Riders urged to give ‘one kind word’ and beat the bullies

  • The equestrian world has been encouraged to continue to speak up about negative behaviour in the industry during national anti-bullying week (15–19 November).

    The theme of this year’s week is “One Kind Word”, with the Anti-Bullying Alliance – which is spearheading the campaign – stating that “kindness is more important today than it ever has been”.

    “The isolation of the last year has underlined how little acts of consideration and charity can break down barriers and brighten the lives of the people around us,” said an Anti-Bullying Alliance spokesman.

    Event rider Jake Tarrant, who launched the “Good Sport Initiative” in 2019 which aimed to promote positivity in the equestrian community using the hashtag #buddydontbully, said the lockdowns highlighted that bullying is “still rife” in the horse world.

    “Riders were being judged for what they were or weren’t doing during lockdown. There was an awful lot of belittling and heckling going on and it’s proved that bullying is still a very valid concern,” he said. “A wrong word at the wrong time can ruin someone, but a kind word at the right time when you need it can be enough to put you back on the right track and give you hope.

    “We need more people who are prepared to lift others up, and I think we need the governing bodies to be stepping in, with repercussions such as temporary bans if bullying is seen at shows. It’s so important people are encouraged to speak out and know they’re not on their own.”

    Riders Minds offers an online resource dedicated to supporting the mental health of equestrians, including those who are being affected by bullying.

    “It’s a tricky and uncomfortable topic but it’s one that needs addressing because it has a huge impact on people,” a Riders Minds spokesman told H&H.

    “The horse world can be very emotive because people are so invested in their horses and the sport. Bullying can stem from a range of emotions; sometimes from insecurities or jealousy, but other times it’s not necessarily out of spite or malice – people sometimes don’t think how their words might affect somebody. But if that somebody is already having a bad day, one more thing can be enough to trigger that person towards a place they don’t want to be in.”

    British Equestrian member bodies have safeguarding policies on their websites including details of who to report bullying to, and chief executive Jim Eyre told H&H the federation feels “very strongly” that bullying should not be tolerated.
    “No one should hesitate to report a concern, either as a victim or witness, using the channels in place,” he said.

    “We work with our member bodies to ensure everyone in equestrian sport is safeguarded from bullying, harassment and abuse and has an enjoyable experience. We will be supporting anti-bullying week and encourage everyone in the equestrian community to do so too.”

    The British Horseracing Authority (BHA) said it is working with industry participants to develop a code of conduct that will be designed to endorse the “many positive” behaviours in the sport.

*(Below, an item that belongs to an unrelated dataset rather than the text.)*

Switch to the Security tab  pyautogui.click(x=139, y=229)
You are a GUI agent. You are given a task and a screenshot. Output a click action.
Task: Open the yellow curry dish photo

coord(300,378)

    “It will also be designed to deter any negative behaviours that may arise, ensuring anyone who witnesses or is on the receiving end of poor conduct, feels confident and comfortable in calling it out,” said a BHA spokesman, adding that concerns about behaviour can be raised via representative bodies, the BHA or the confidential RaceWISE reporting service.

    “Any complaints raised through these routes can be made in the knowledge that they will be taken seriously and that appropriate action will be taken.”

    Employers are encouraged to have a “zero tolerance” policy against bullying in yards, with documented disciplinary action if required.

    “There is no excuse for bullying in the industry and we all have a duty of care to eradicate it. Bullying has a direct correlation to mental health and wellbeing issues, and employers have a moral responsibility to provide a safe working environment,” a spokesman for the Equestrian Employers Association (EEA) told H&H.

    “Employers must lead by example and can get support on safeguarding policies and best practices from the EEA.”